Saturday, December 28, 2019

Capitalism created the crises, it won’t solve them.

Many progressives and leftists appear to to have overlooked that capitalism is actually bad. That the reason the planet suffers from poverty, pollution and militarism is because of capitalism. Nothing that works within the capitalist system is going to save anyone and will only reinforce the existing problems and further the suffering of the poor.

We are led to believe that the ruling class, the CEOs and financiers – all those that have destroyed the planet in pursuit of relentless profit have learned their lesson. They tell us they have they have changed. Those that destroyed eco-systems will now protect them and save the planet. And save you. Forget that capitalism devours everything in its path. They do not mention this inconvenient truth.  Instead we are told that we are all in this “together” and that there are no class divisions.  Yesterday’s exploiters and oppressors are today’s liberators and climate activists.

 The rich are not there to help anyone but themselves. Capitalism shapes how we perceive our place in the world.
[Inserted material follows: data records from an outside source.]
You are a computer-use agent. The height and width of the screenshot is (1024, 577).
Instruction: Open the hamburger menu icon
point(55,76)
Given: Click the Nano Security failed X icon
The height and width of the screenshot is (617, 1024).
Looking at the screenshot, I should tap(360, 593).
Modern-day capitalism, with its unshakable faith in deregulated markets, privatization of the public sphere, and austerity budgets, has contributed to our financial misery, leading to mass hopelessness and anxiety. For the vulnerable in distress, Margaret Thatcher’s mantra, “There is no such thing as society,” sends the message: You’re on your own.
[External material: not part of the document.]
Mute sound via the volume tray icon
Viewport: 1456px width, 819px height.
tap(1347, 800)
Most land overall is owned by billionaires. Sixty-one percent of the surface land of America is privately owned. And most of that is empty. The government owns around thirty percent. The working class owns practically nothing, essentially. African-Americans (13% of the population) own under 1% as of 2016. Average land ownership for black farmers peaked in 1910, according to the Agriculture Census, with about 16 to 19 acres. In contrast, black farmers owned just 1.5 million acres of arable land in 1997. In many cases, the land African Americans lost over the 20th century was expropriated in one form or another and not sold freely. In the 2007 documentary, Banished, filmmaker Marco Williams describes numerous examples of white mobs forcing out African-American farmers and taking their land.

Over the past decade, the nation’s wealthiest private landowners have been laying claim to ever-larger tracts of the countryside, according to data compiled by the Land Report, a magazine about land ownership in America. In 2007, according to the Land Report, the nation’s 100 largest private landowners owned a combined 27 million acres of land — equivalent to the area of Maine and New Hampshire combined.

A decade later, the 100 largest landowners have holdings of 40.2 million acres, an increase of nearly 50 percent. Their holdings are equivalent in area to the entirety of New England, minus Vermont. Ted Turner owns over 2 million acres. John Malone over 2 million. Stan Kroenke owns over a million-and-a-half acres. The Hadley family, the Galt family, the Lee family…these are the owners of America’s land. Or Anne Marion who owns the 260,000 acre Four Sixes ranch in Texas. Or the Collier family, or the Barta family in Nebraska. All own close to a million acres of land. There are essentially 75 families, maybe a few more, that own the vast majority of land in the U.S. Jeff Bezos owns half a million acres in Texas. The Irving family owns a huge percentage of Maine, or the Reeds, who own vast swaths of northern California and Oregon.


80% of the people live on 3% of the land.

This is a problem of the capitalist system the world over—the system in which the working class is made to produce surplus value—wealth over and above what they can expect to receive in wages, however computed—is a system which takes the motivation and joy out of labour. Whatever the name, the underlying reality for workers is everywhere the same: selling their labour power for wages which are less than the value of what they produce, they remain forever poor and exploited. This condition can never be changed in its essence as long as the wages system lasts.